Powiedziałeś to w radiu i podkreślałeś, że on jest chciwy. To powiedziałeś. Przeanalizujmy to. Więc 10 milionów funtów za podpis jest zazwyczaj rozbijane na czas trwania kontraktu. Więc mamy tu 4 lata, 10 milionów funtów, wychodzi około 40 tysięcy funtów tygodniowo. To numer jeden. Sprawa numer dwa: hipotetycznie powiedzmy, że faktycznie komentowałeś coś, co przeczytałeś, bo teraz będziesz się tak bronić. Niech tak będzie. Więc mówiono o 10 milionach funtów, niech to będzie nawet 15 milionów funtów.
[JW] Ale to prawdziwa kwota?
Dajcie mi dokończyć. Właśnie zamknęliśmy okienko transferowe. Antonio Rüdiger w ostatnich 18 miesiącach był jednym z najlepszych, jeśli nie najlepszym obrońcą na świecie i w Premier League. To sprawiło, że Carlo Ancelotti, obecnie trener z największymi sukcesami w światowym futbolu – mam nadzieję, że żaden z was nie będzie tego tu podważać – chciał, żeby on przyszedł do Realu Madryt. Teraz: ile są obecnie warci najlepsi stoperzy z samego topu? Proszę, Simon.
[SJ] Nie wiem.
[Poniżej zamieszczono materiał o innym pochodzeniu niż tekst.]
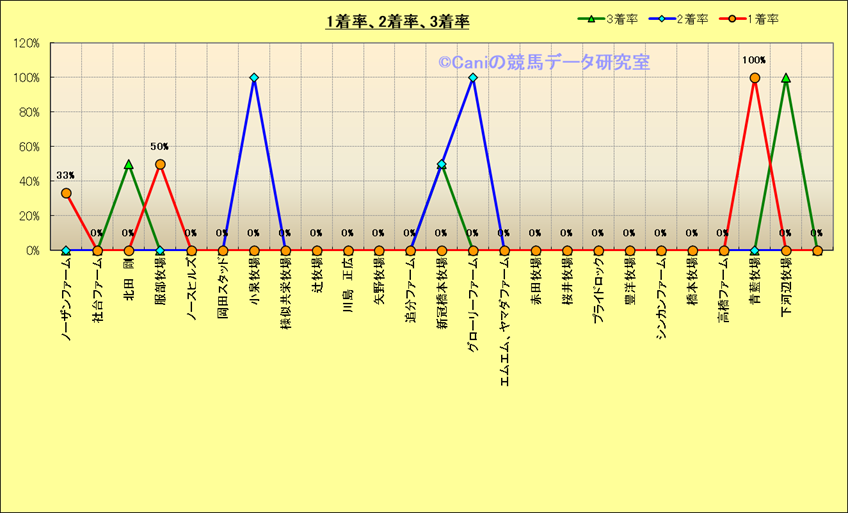Select the chart title 1着率、2着率、3着率
Viewport: 848px width, 513px height.
[x=397, y=21]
Nie wiem też, czy chcesz po prostu tak poprowadzić tę rozmowę, czy może nadasz kontekst temu, co mówiłem i co zapewne zrobiłem. Mój kontekst był taki, że podkreśliłem okazję dla piłkarza i to, w jaki sposób ludzie jak ty tworzą takie okazje poprzez stawianie na dźwignie. Poruszacie się na podstawach, że wolny transfer jest bardziej korzystny dla piłkarza niż przywiązanie do klubu i przedłużenie umowy.
A co jeśli powiem ci, że stare władze Chelsea po prostu nie zrobiłby praktycznie niczego, by zatrzymać piłkarza? W tamtym czasie on z radością chciał zostać i potencjalnie był na drodze do zostania kapitanem klubu. Po prostu zaoferowano mu połowę tego, co zarabiali tacy piłkarze jak Romelu Lukaku. I ty mówisz tu o dźwigniach.
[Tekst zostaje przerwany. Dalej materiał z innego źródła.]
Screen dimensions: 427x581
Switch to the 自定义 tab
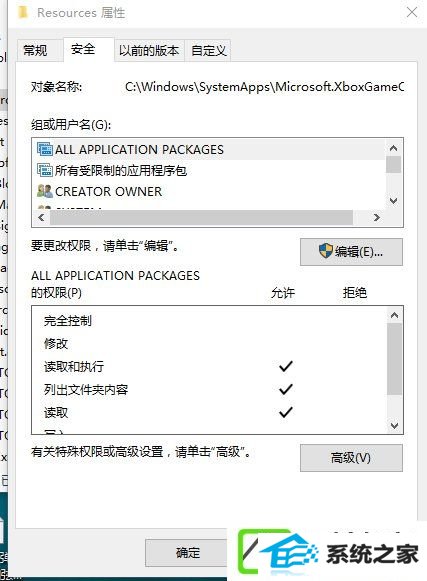[208, 50]
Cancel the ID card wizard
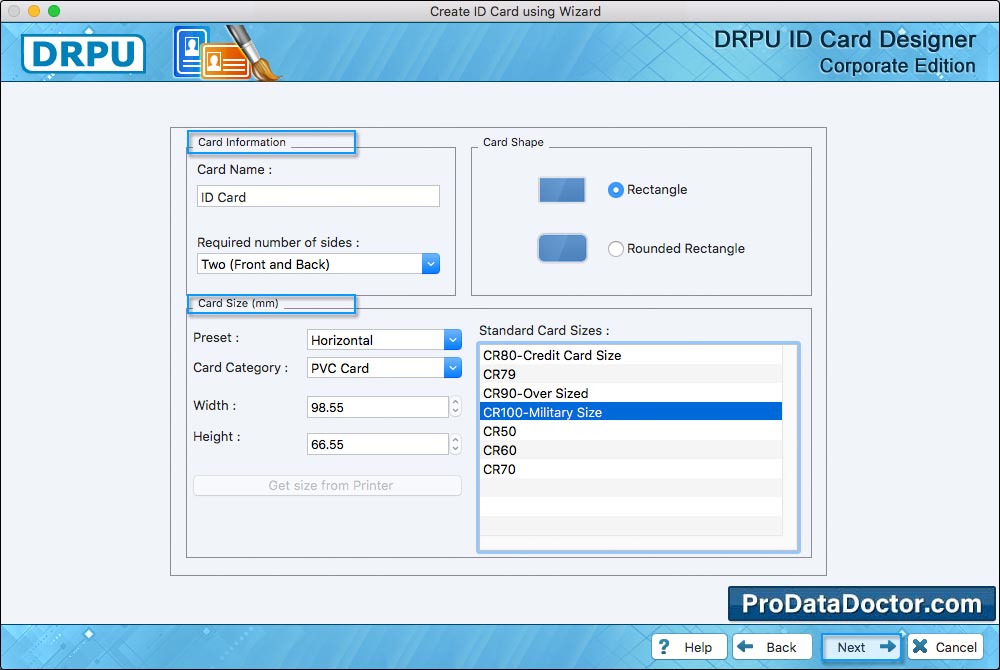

Odpowiedziałbym na argumenty, w jakie próbujesz mnie wciągnąć, że klarownie Chelsea nie chciała przedłużyć tej umowy. Gdyby chcieli go zatrzymać, zrobiliby więcej. Musisz jednak przedstawiać ludziom kontekst.
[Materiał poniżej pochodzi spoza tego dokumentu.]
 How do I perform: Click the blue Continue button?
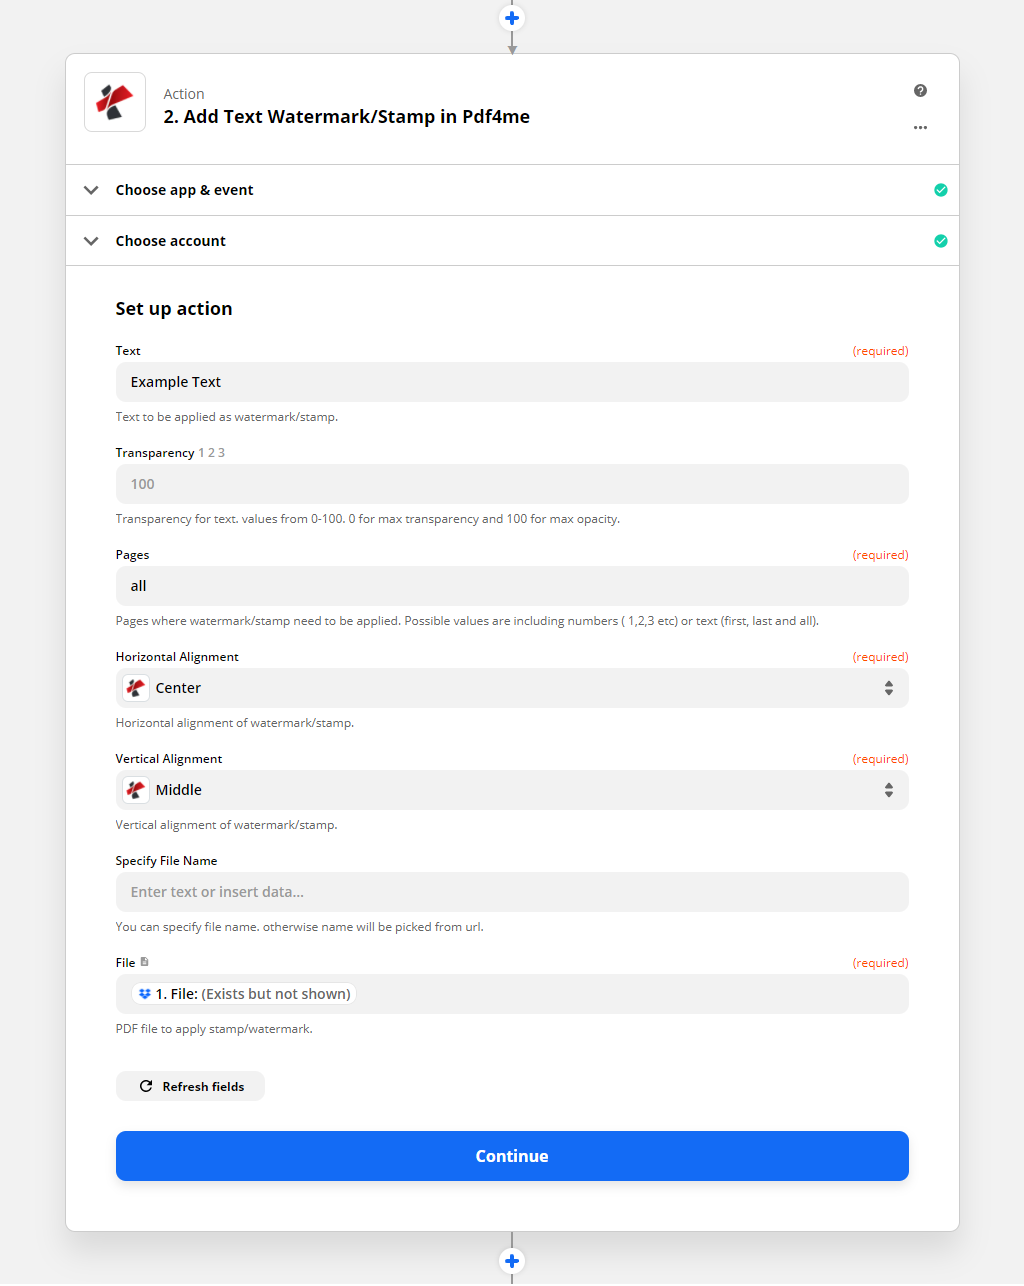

Więc jeśli nie chcieli go, to czy te hipotetyczne 10 milionów funtów to duża kwota w oczach klubu?
Nie mogę za nich mówić, prawda? To nie mój cholerny klub.
Możesz, bo byłeś właścicielem klubu. Gdyby powiedziano ci, że możesz pozyskać zawodnika wartego na obecnym rynku 70-80 milionów funtów za 10-15 milionów funtów, czy stwierdziłbyś, że to dobry biznes?
Odpowiedziałbym, że to dobry biznes.
Bardzo dziękuję.
Jednak kontekst jest wszystkim. Piękno ocenia posiadacz. Z tej perspektywy oni go nie cenili w ten sposób.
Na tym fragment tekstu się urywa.